LINTASINFO.COM – Otoritas Jasa Keuangan (OJK) memperingatkan publik mengenai kebocoran serius yang terjadi pada data milik 450 instansi Indonesia, termasuk sektor keuangan, yang kini tersebar di situs dark web. Kebocoran ini mencakup hingga 7 juta data pengguna dan telah menjadi perhatian utama dalam agenda keamanan siber nasional.

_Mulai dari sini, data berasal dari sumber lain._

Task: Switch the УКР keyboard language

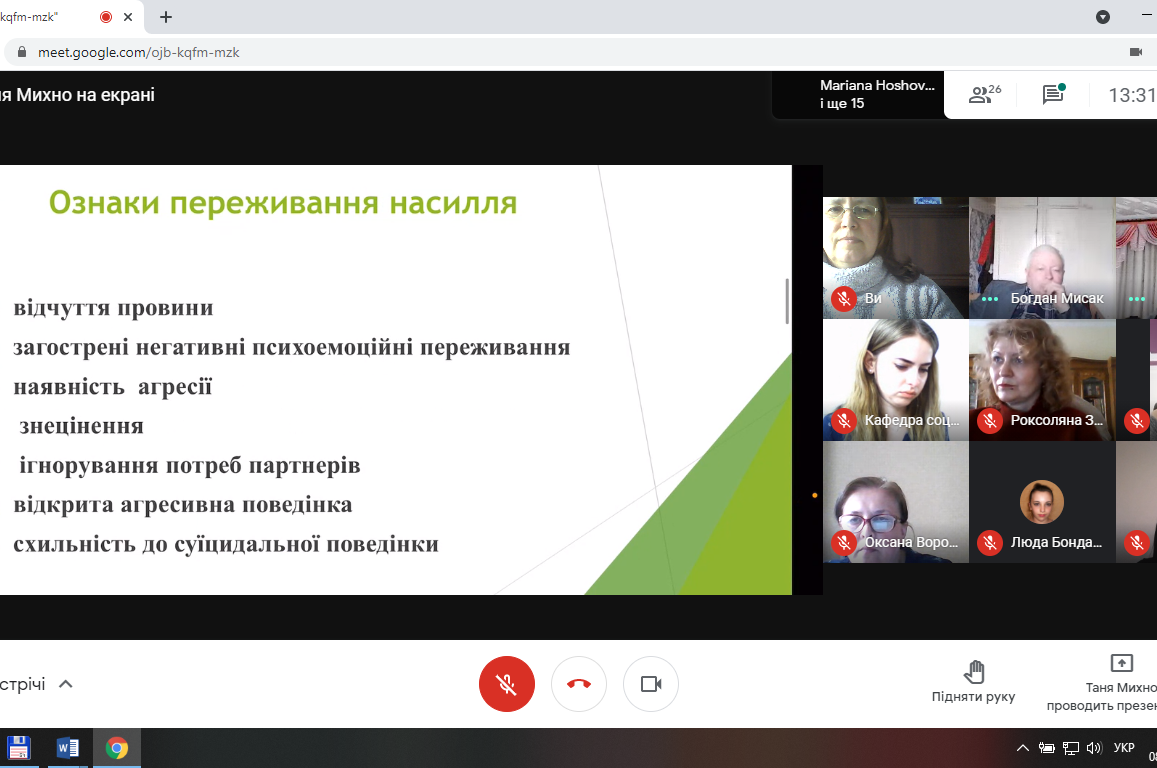Action: pos(1123,748)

Sophia Wattimena, Ketua Dewan Audit merangkap Anggota Dewan Komisioner OJK, mengungkapkan hal ini dalam acara Risk and Governance Summit 2024 yang diadakan di Jakarta. Menurutnya, sekitar 3% dari data yang bocor tersebut berasal dari sektor keuangan, mengindikasikan risiko serius terhadap integritas dan kepercayaan publik terhadap sistem keuangan.

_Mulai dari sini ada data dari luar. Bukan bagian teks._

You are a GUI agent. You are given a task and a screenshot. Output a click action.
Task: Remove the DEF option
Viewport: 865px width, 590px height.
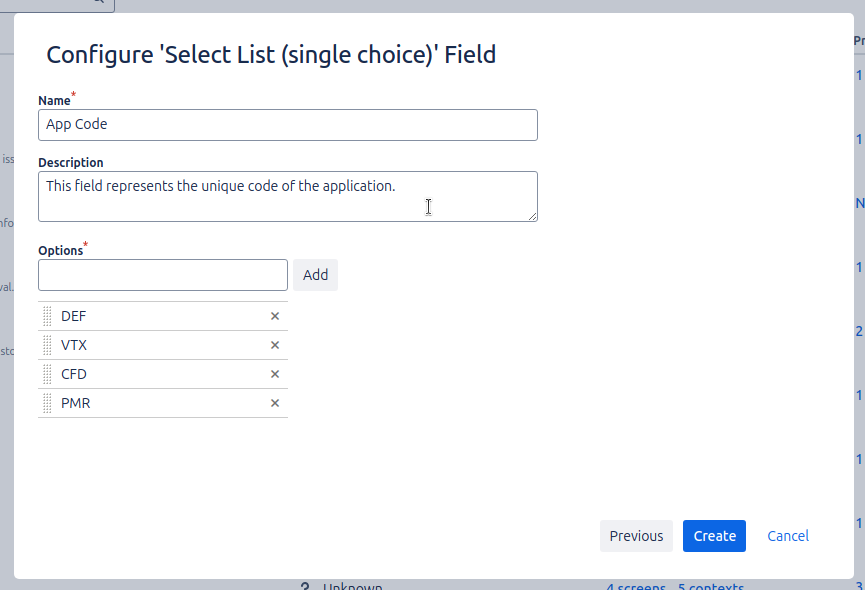point(275,316)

Dalam responsnya, OJK telah mengambil langkah-langkah proaktif dengan menerapkan regulasi yang lebih ketat mengenai pemanfaatan teknologi informasi di sektor keuangan. “Kami telah memperkenalkan POJK No. 11/POJK.03/2022 yang mengatur penggunaan teknologi informasi oleh bank umum, dan POJK Nomor 4/POJK.05/2021 tentang penerapan manajemen risiko dalam penggunaan teknologi oleh lembaga jasa keuangan non-bank,” jelas Sophia.
Lebih lanjut, OJK juga mempertimbangkan pengarahan kebijakan baru yang akan mencakup pedoman keamanan siber untuk ITSK (Infrastruktur Teknologi Sistem dan Komunikasi) dan kode etik dalam penggunaan kecerdasan buatan (AI) sebagai bagian dari upaya memulihkan kepercayaan digital yang sedang menurun.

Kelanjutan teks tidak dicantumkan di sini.